■ **Brief**: Reproduce every line of the listing exactly.
Content starts
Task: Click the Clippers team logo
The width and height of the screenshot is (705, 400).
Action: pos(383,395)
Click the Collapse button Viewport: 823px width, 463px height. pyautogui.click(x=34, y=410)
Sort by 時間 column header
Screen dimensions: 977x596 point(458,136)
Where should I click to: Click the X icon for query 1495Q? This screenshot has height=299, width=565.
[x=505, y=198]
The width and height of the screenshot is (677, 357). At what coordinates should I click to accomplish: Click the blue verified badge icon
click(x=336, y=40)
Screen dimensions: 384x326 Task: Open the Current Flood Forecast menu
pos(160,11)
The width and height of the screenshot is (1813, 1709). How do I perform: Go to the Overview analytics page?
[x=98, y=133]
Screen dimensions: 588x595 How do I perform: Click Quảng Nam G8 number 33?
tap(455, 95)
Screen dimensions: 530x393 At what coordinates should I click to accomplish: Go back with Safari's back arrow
Content ends
■ **Task answer**:
Task: Click the Clippers team logo
The width and height of the screenshot is (705, 400).
Action: pos(383,395)
Click the Collapse button Viewport: 823px width, 463px height. pyautogui.click(x=34, y=410)
Sort by 時間 column header
Screen dimensions: 977x596 point(458,136)
Where should I click to: Click the X icon for query 1495Q? This screenshot has height=299, width=565.
[x=505, y=198]
The width and height of the screenshot is (677, 357). At what coordinates should I click to accomplish: Click the blue verified badge icon
click(x=336, y=40)
Screen dimensions: 384x326 Task: Open the Current Flood Forecast menu
pos(160,11)
The width and height of the screenshot is (1813, 1709). How do I perform: Go to the Overview analytics page?
[x=98, y=133]
Screen dimensions: 588x595 How do I perform: Click Quảng Nam G8 number 33?
tap(455, 95)
Screen dimensions: 530x393 At what coordinates should I click to accomplish: Go back with Safari's back arrow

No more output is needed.